- MV Tacoma off Colman Dock, Seattle

Class overview
- Builders: Todd Pacific Shipyards, Seattle, Washington
- Operators: Washington State Ferries
- Preceded by: Jumbo class
- Built: 1997–1999
- In service: 1997–present
- Completed: 3
- Active: 2
- Laid up: 1

General characteristics
- Type: Auto/passenger ferry
- Tonnage: 4,936 tons^{[citation needed]}
- Displacement: 6,184 long tons (6,283 t)
- Length: 460 ft 2 in (140.3 m)
- Beam: 90 ft (27.4 m)
- Draft: 17 ft 3 in (5.3 m)
- Decks: 5 (2 vehicle decks, passenger deck, sun deck, nav bridge deck)
- Deck clearance: 15 ft 6 in (4.7 m)
- Installed power: 16,000 hp (11,931.2 kW) total from four EMD 710 V-16 diesel engines
- Propulsion: Diesel–electric
- Speed: 18 knots (33 km/h; 21 mph) (service, using two engines); 25 knots (46 km/h; 29 mph) (maximum, using four engines);
- Capacity: 2,499 passengers; 202 vehicles (max 60 tall vehicles);

= Jumbo Mark-II-class ferry =

Auto/passenger ferries operated by Washington State

The Jumbo Mark II-class ferries are a series of ferries built for Washington State Ferries (WSF) between 1997 and 1999, at Todd Pacific Shipyards in Seattle. Each ferry can carry up to 2,500 passengers and 202 vehicles, making them the largest ferries in the fleet, and the second longest double-ended ferries in the world. They all have full galley service and a "quiet room" upstairs.

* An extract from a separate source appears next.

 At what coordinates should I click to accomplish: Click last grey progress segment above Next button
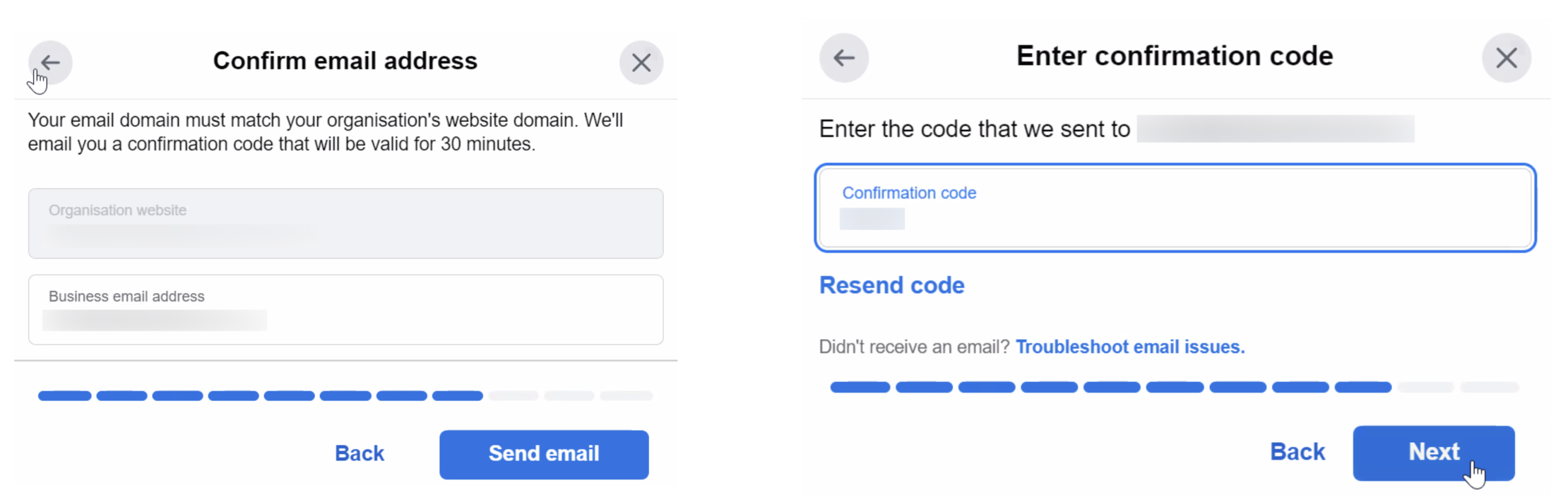pyautogui.click(x=1489, y=387)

Ferries in this class include:

- Puyallup
- Tacoma
- Wenatchee

In 2018, WSF announced plans to convert the Jumbo Mark II-class to battery electric propulsion by switching two of the four engines in each ferry with batteries. Funding for the program was earmarked the following year, with the Wenatchee planned to be the first ferry to undergo conversion. The $150 million contract was awarded to Vigor Industrial in August 2023; Wenatchee is planned to be taken out of service for a year beginning in September 2023.